Determining how the brain creates meaning from language is enormously difficult, says Francisco Pereira, a neuroscientist at the US National Institute of Mental Health in Bethesda, Maryland. “It’s impressive to see someone pull it off.”‘
Neuroethicists are split on whether the latest advance represents a threat to mental privacy. “I’m not calling for panic, but the development of sophisticated, non-invasive technologies like this one seems to be closer on the horizon than we expected,” says bioethicist Gabriel Lázaro-Muñoz at Harvard Medical School in Boston. “I think it’s a big wake-up call for policymakers and the public.”
But Adina Roskies, a science philosopher at Dartmouth University in Hanover, New Hampshire, says that the technology is too difficult to use — and too inaccurate — to pose a threat at present. For starters, fMRI scanners are not portable, making it difficult to scan someone’s brain without their cooperation. She also doubts that it would be worth the time or cost to train a decoder for an individual for any purpose other than restoring communication abilities. “I just don’t think it’s time to start worrying,” she says. “There are lots of other ways the government can tell what we’re thinking.”
Greta Tuckute, a cognitive neuroscientist at the Massachusetts Institute of Technology in Cambridge, finds it encouraging that the decoding system could not be applied across individuals and that people could easily trick it by thinking of other things. “It’s a nice demonstration of how much agency we actually have,” she says.
Proceed with caution
Nevertheless, Roskies says that even if the decoder doesn’t work well, problems could arise if lawyers or courts use it without understanding its scientific limitations. For instance, in the current study, the phrase ‘I just jumped out [of the car]’ was decoded as ‘I had to push her out of the car’. “The differences are stark enough they could make an enormous difference in a legal case,” Roskies says. “I’m afraid they will have the ability to use this stuff when they shouldn’t.”
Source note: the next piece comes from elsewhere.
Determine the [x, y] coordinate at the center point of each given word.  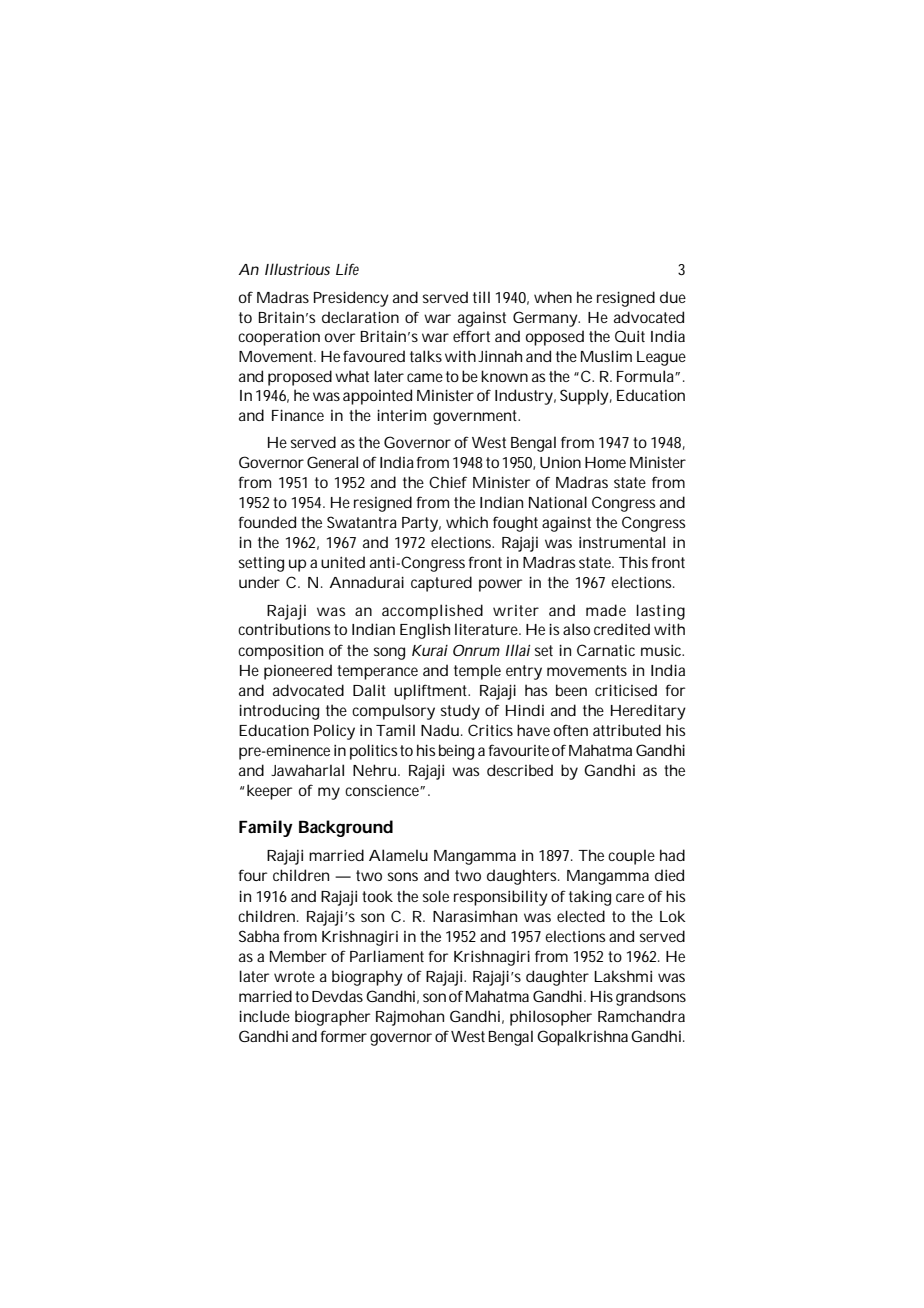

Tang agrees. “The polygraph is not accurate but has had negative consequences,” he said in a press conference. “Nobody’s brain should be decoded without their cooperation.” He and Huth called for policymakers to proactively address how mind-reading technologies can and cannot be legally used.
Lázaro-Muñoz says that policy action could mirror a 2008 US law that prevents insurers and employers from using people’s genetic information in discriminatory ways. He also worries about the implications of the decoder for people with conditions such as obsessive–compulsive disorder, who can experience unwanted, intrusive thoughts about harming people that they would never act on.
Pereira says the matter of how accurate decoders could become is an open question, as is whether they could eventually become universal, instead of being specific to an individual. “It depends on how unique you think humans are,” he says.
Although the decoder could eventually become good at predicting the next word in a series, it might struggle to interpret metaphors or sarcasm. There’s a big step, Pereira says, between putting words together and determining how the brain encodes the relationships between the words.